Natalia Tena, perhaps a little wobbly from drink but technically unimpaired throughout, was quick to draw everyone into the gig. Over a fast-paced warm up of punky acoustic guitar and blasting trumpet, she announced that the first song was about her ex-boyfriend – a real bastard, she added, in a voice dripping momentarily with disdain. Tena sang soulfully about the break-up over propulsive outbreaks of fiesta trumpet.
Throughout the gig, Molotov Jukebox lived up to their name by moving seamlessly between several styles. Their second song shifted the tent to the West Indies with a jaunty calypso rhythm. The next carried it back across the ocean with Spanish-style guitar guiding the crowd’s groove. The fourth song took us to the Balkans as the band bounded to the front of the stage and stamped their feet to furiously energetic gypsy punk. In between Tena built rapport with the audience by shouting surreal injunctions aimed at further puncturing people’s sense of personal space, at one point exhorting: “Find someone near you and sniff them! Sniff them!”

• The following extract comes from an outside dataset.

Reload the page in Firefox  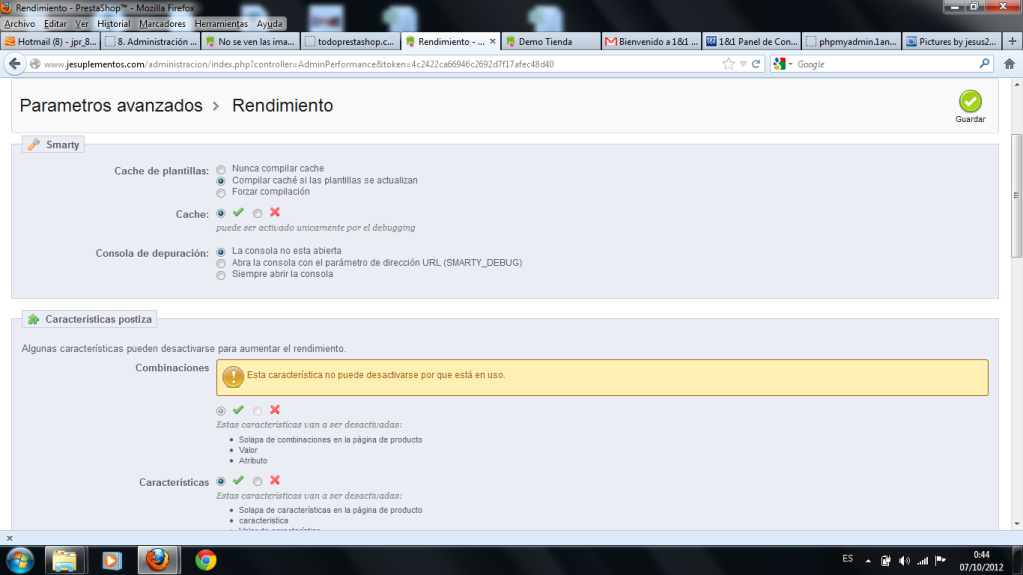[x=755, y=64]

All these chameleon shades had one thing in common: a terrifically danceable beat. This thrummed up a stomping atmosphere, with people bouncing and skittling across the wooden dancefloor, hips gyrating, bodies thrusting to the thump of the music. Only my black-clad, shoegaze-loving companion, whom I’d dragged along to the gig to keep me company, could bring a note of doom. “They’re very good,” he opined. “The violinst’s really talented and so’s the bald bloke playing the trumpet, and it’s a damn commercial sound. But they’re fucked! The record industry’s dead!”
Ignoring such doom-mongering, I watched the gig build to a fiery crescendo with fan favourite Trying. Tena repeatedly called: “I’m trying so hard! I’m trying so hard!” as the tempo gained speed before coming to a tinkling climax. The band finally laid down their instruments and waved goodnight to an ecstatic crowd, leaving the stage speckled with pools of well-earned sweat. Molotov Jukebox are definitely a band worth paying to see live, regardless of whether you’ll fork out for an actual recording.